Zulip Chat Archive

Stream: new members

Topic: Graphs in Lean


Simon Daniel (Feb 28 2024 at 14:29):

Hello,
I want to model a network by a set of Nodes (String) and Edges between Nodes (a Subset of cartesian product of Nodes).
i tried

structure Network where
  nodes: List String
  edges: List (String × String)
  p:  (l1 l2: String), edges.contains (l1, l2) -> (nodes.product nodes).contains (l1, l2)

def testNet: Network := Network.mk ["hello", "alice"] [("alice", "hello")] (by sorry)

but somehow i feel like there should be a nicer approach. Is using lists and ignoring duplicates even the way to go?

Timo Carlin-Burns (Feb 28 2024 at 15:38):

Are you looking to write efficient algorithms with this data structure? The problem of data structures to represent networks (AKA graphs) is a well-studied one in computer science

Simon Daniel (Feb 28 2024 at 16:13):

im effectively trying to write a directed graph where my nodes are a finite subset of String. Efficent algorithms are none of my concerns, i need to find (optional) paths from a to b and connected subgraphs.
But the Lean std does not provide a datatype for sets right? i only found https://leanprover-community.github.io/mathlib4_docs/Lean/Data/SSet.html which seems to be for a different purpose. Should i look into Set or FinSet of Mathlib?
or something like this with subtypes

def string_subtype := {s:String // ["alice", "bob", "eve"].contains s}
def node: string_subtype := "alice", by decide

Timo Carlin-Burns (Feb 28 2024 at 16:26):

Mathlib has docs#SimpleGraph for an undirected graph

Timo Carlin-Burns (Feb 28 2024 at 16:27):

It represents edges with a predicate

Timo Carlin-Burns (Feb 28 2024 at 16:27):

You can also represent edges with a docs#Set

Timo Carlin-Burns (Feb 28 2024 at 16:29):

But predicates and Sets are computationally useless, so if you want to write an algorithm to find a path, you will need something else. If you just want to proof that some sequence of nodes is a path, then these approaches will work fine

Simon Daniel (Feb 28 2024 at 16:57):

could you elaborate why its useless? i guess because both represent possibly infinite Sets?
Im more used to Sets from other Programming languages that are a (finite) collection of unique items instead of a predicate on a type

Matthew Ballard (Feb 28 2024 at 17:04):

Predicates do not generate executable code by default

Kyle Miller (Feb 28 2024 at 21:01):

There are some computations done on SimpleGraph, but the way these work is that they make use of the Fintype and Decidable typeclasses to register computations for particular SimpleGraphs.

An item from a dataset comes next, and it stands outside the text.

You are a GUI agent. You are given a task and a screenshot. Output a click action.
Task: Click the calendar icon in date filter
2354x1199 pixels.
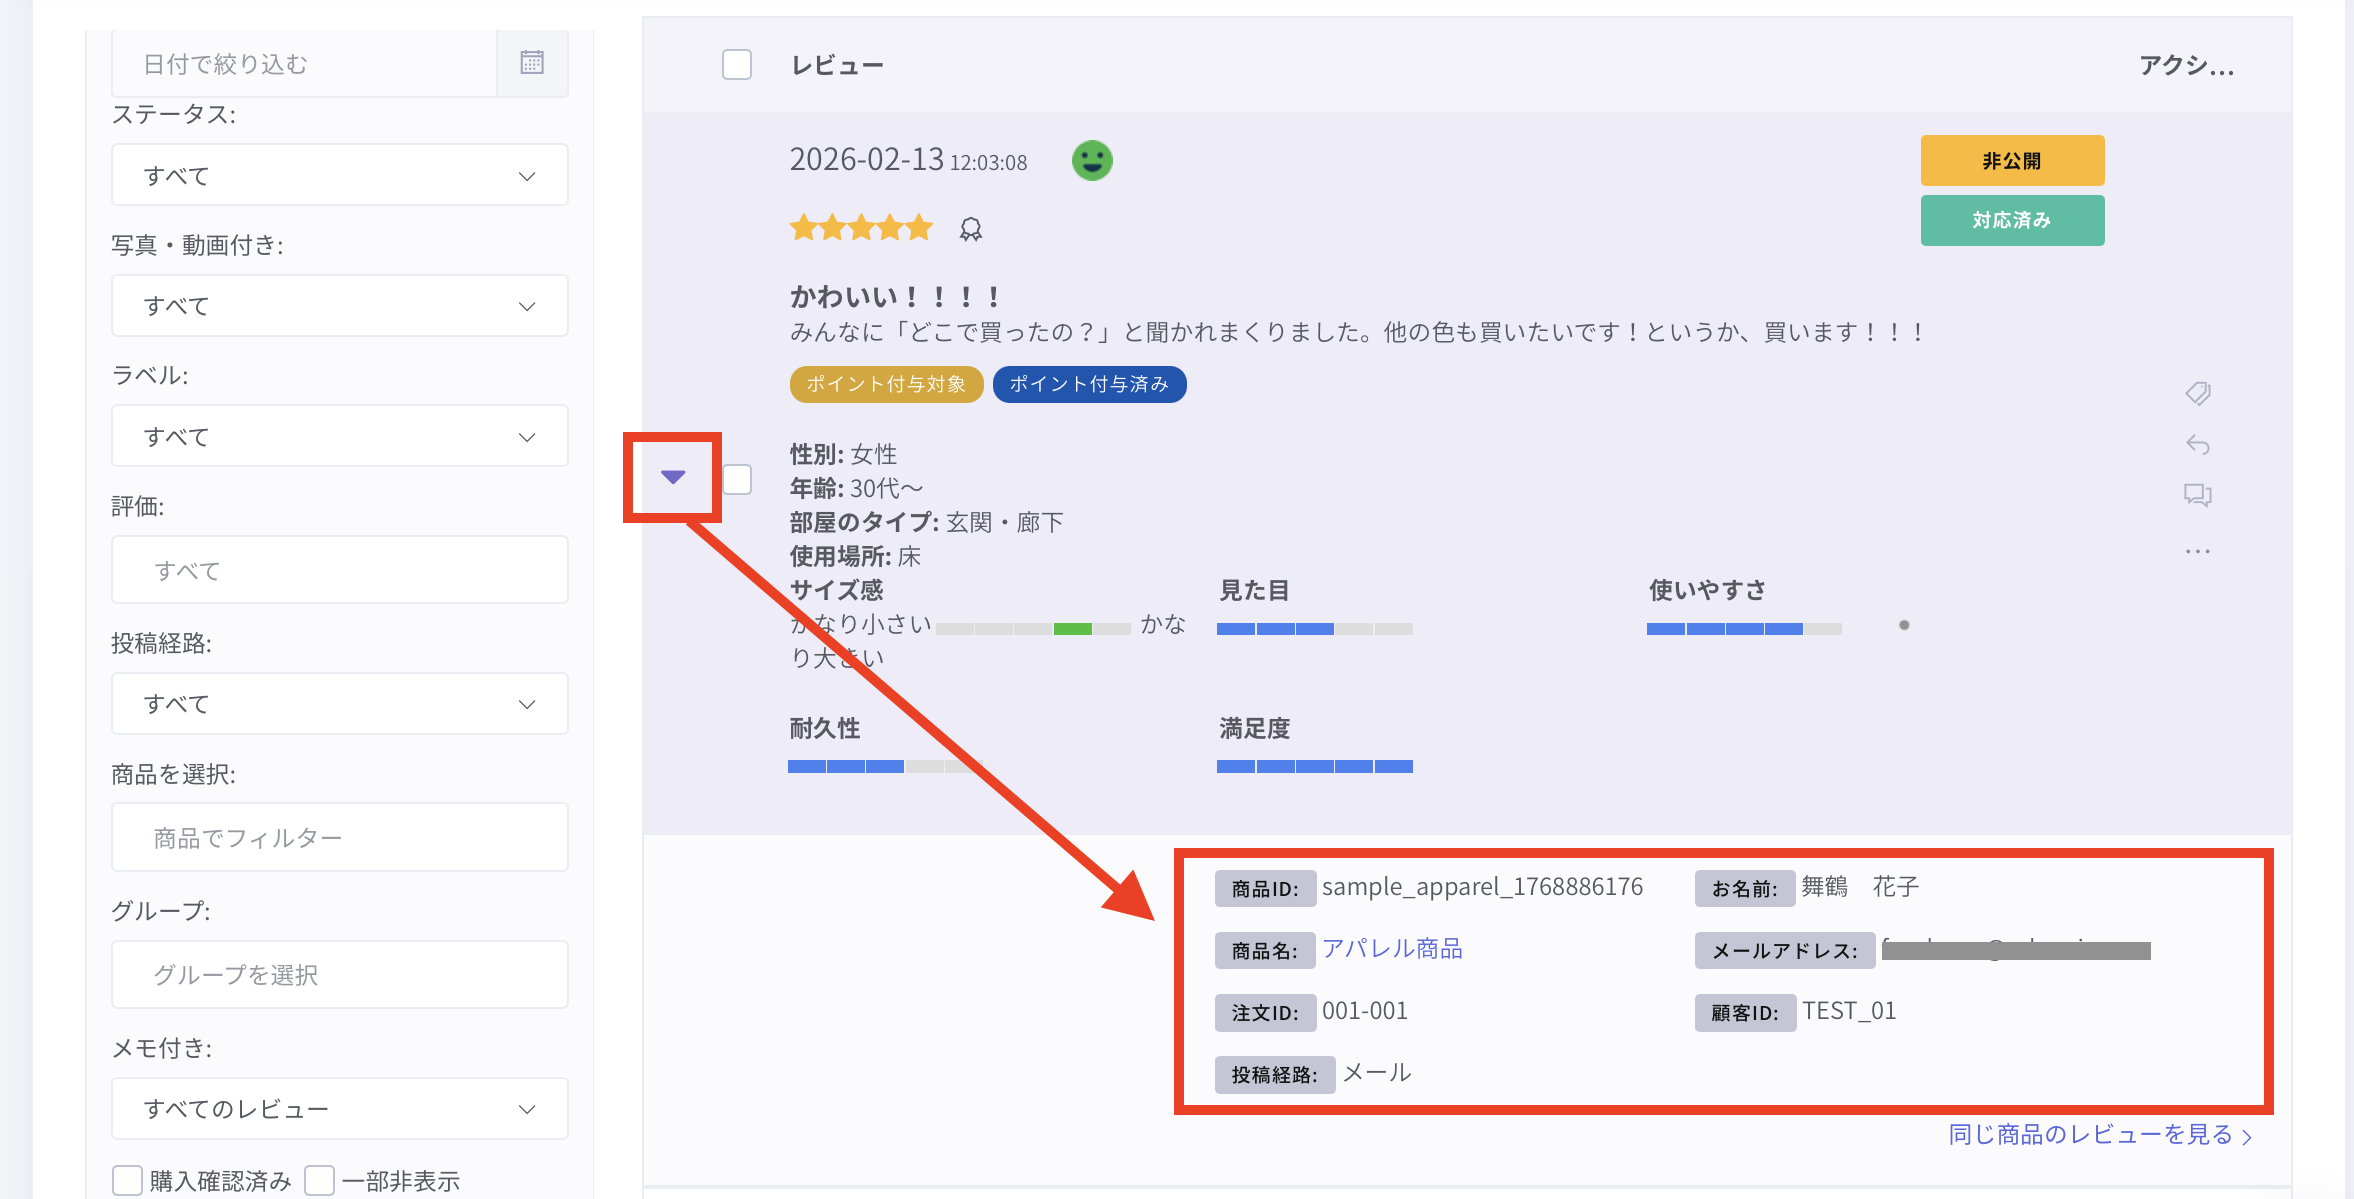[532, 63]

  • DecidableRel G.Adj with Fintype V is essentially an adjacency matrix representation
  • Fintype (G.neighborSet v) for all v gives you an adjacency list representation

In the Connectivity module, there are for example algorithms to compute whether a graph is connected. Horrible algorithms that you never want to evaluate, but they're technically still algorithms.

You may say you're not interested in efficient algorithms, but if you want to compute anything at all, I think you'll say you want an efficient algorithm (there's a difference between efficient and optimal after all).

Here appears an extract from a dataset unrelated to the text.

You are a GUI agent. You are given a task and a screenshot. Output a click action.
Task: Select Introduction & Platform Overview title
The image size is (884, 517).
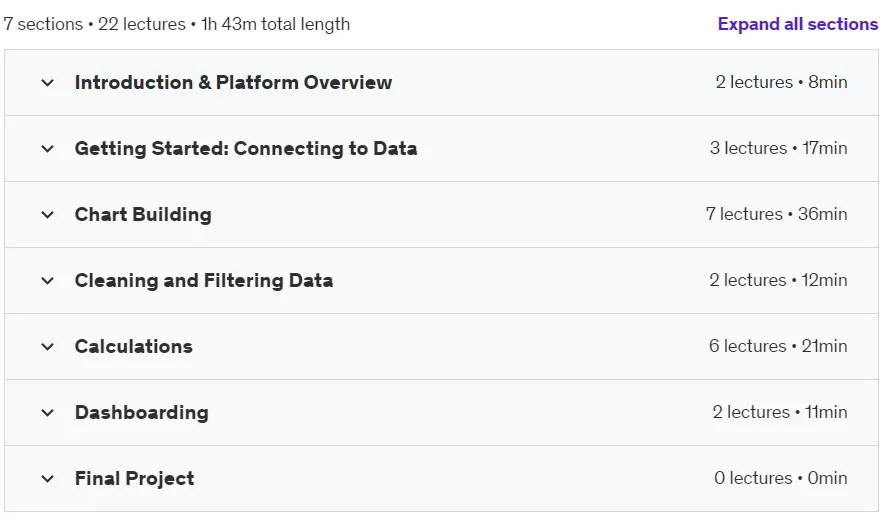(x=233, y=82)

Kyle Miller (Feb 28 2024 at 21:05):

Using Set in the definition of SimpleGraph is making SimpleGraph be a sort of abstract definition of a graph, with no concrete data structure, but every data structure for a simple graph can be converted to a SimpleGraph, and they can provide classes for various computations. In Mathlib, we don't have any concrete data structures for graphs.

There's an example data structure in the Königsberg bridge problem in the Archive here, where the graph is created from a list of adjacent vertex pairs.